### Exercise objective:
After locating the line that contains "Click the word", give that line and all the rest through the end of the entries again exactly, leaving the pictures out.

The records below:

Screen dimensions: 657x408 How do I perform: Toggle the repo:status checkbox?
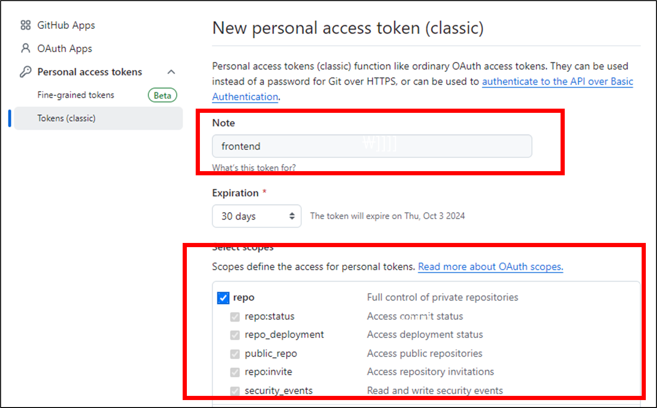coord(235,317)
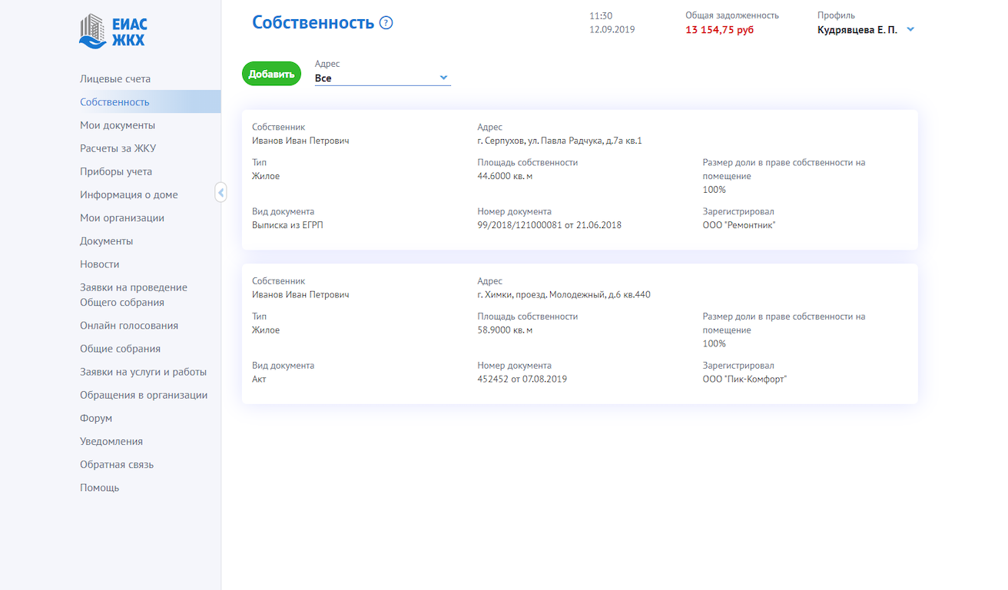
Task: Open Приборы учета section
Action: click(116, 171)
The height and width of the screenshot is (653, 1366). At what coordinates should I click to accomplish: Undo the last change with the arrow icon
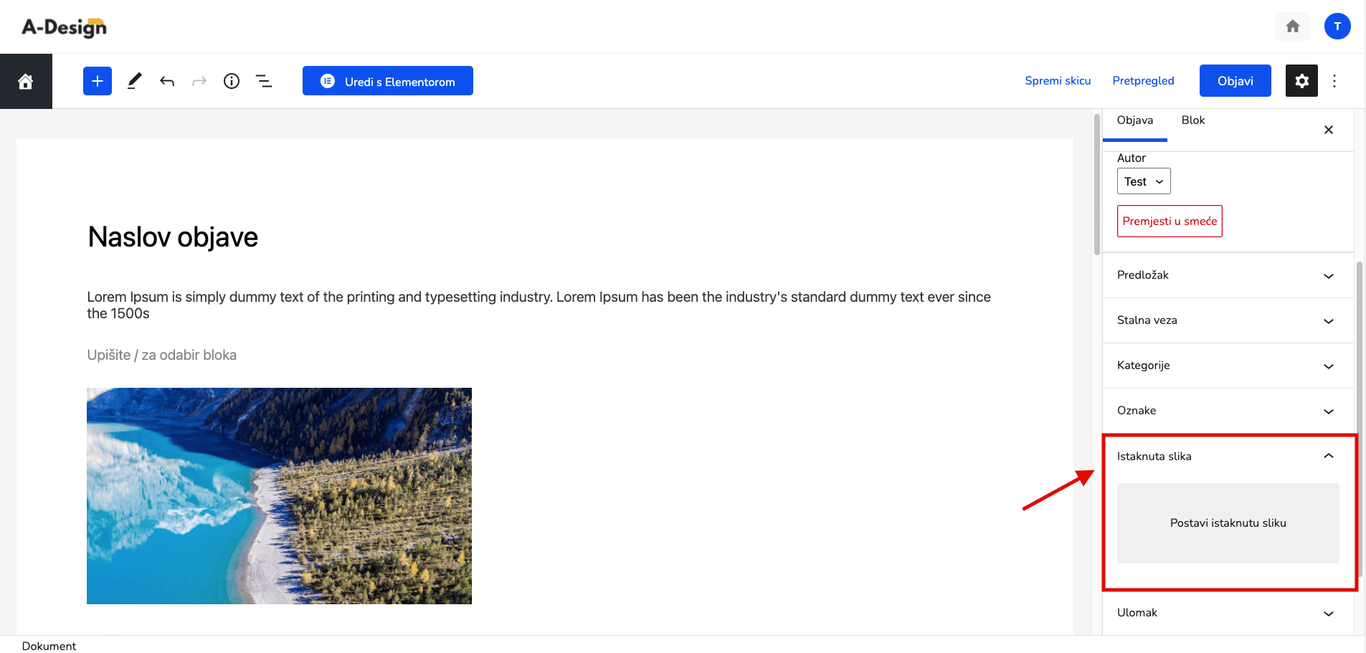(167, 81)
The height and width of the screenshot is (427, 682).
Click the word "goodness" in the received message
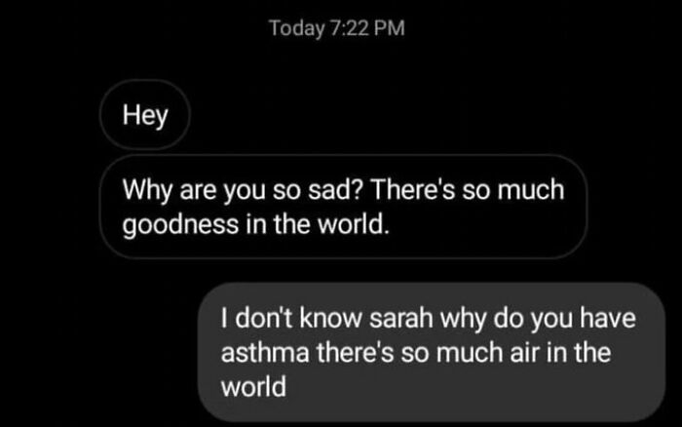point(180,226)
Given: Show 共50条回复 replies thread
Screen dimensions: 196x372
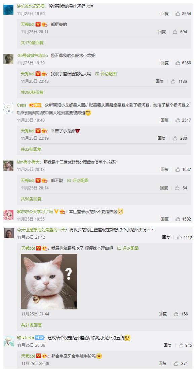Looking at the screenshot, I should [31, 199].
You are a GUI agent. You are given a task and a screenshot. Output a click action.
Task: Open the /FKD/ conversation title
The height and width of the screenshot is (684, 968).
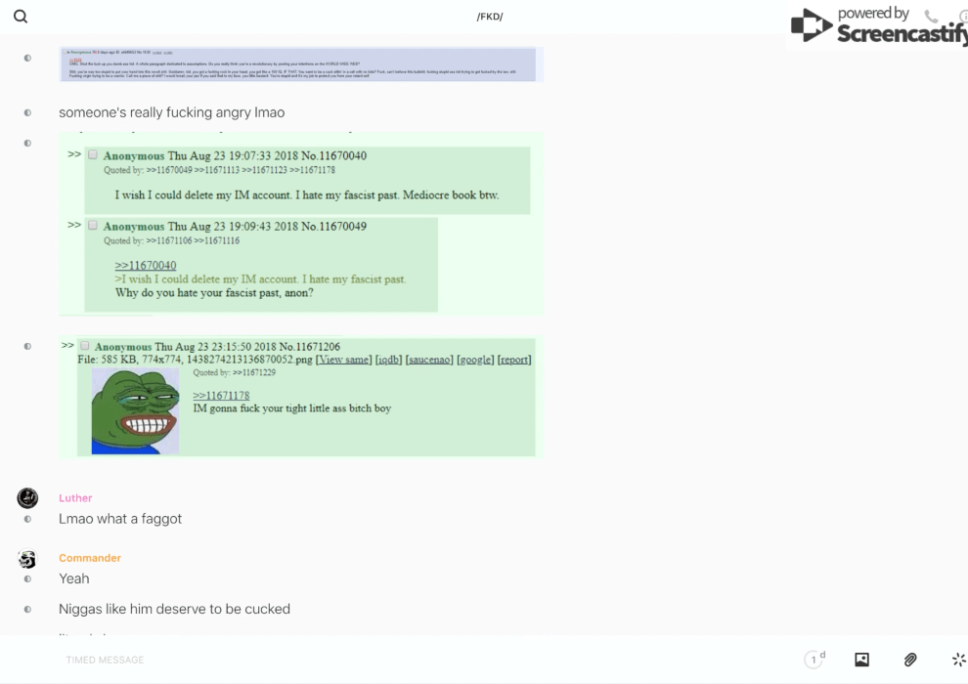coord(489,17)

End of The records.

### Reply:
Click the word "goodness" in the received message
point(180,226)
Given: Show 共50条回复 replies thread
Screen dimensions: 196x372
Looking at the screenshot, I should [31, 199].
You are a GUI agent. You are given a task and a screenshot. Output a click action.
Task: Open the /FKD/ conversation title
The height and width of the screenshot is (684, 968).
coord(489,17)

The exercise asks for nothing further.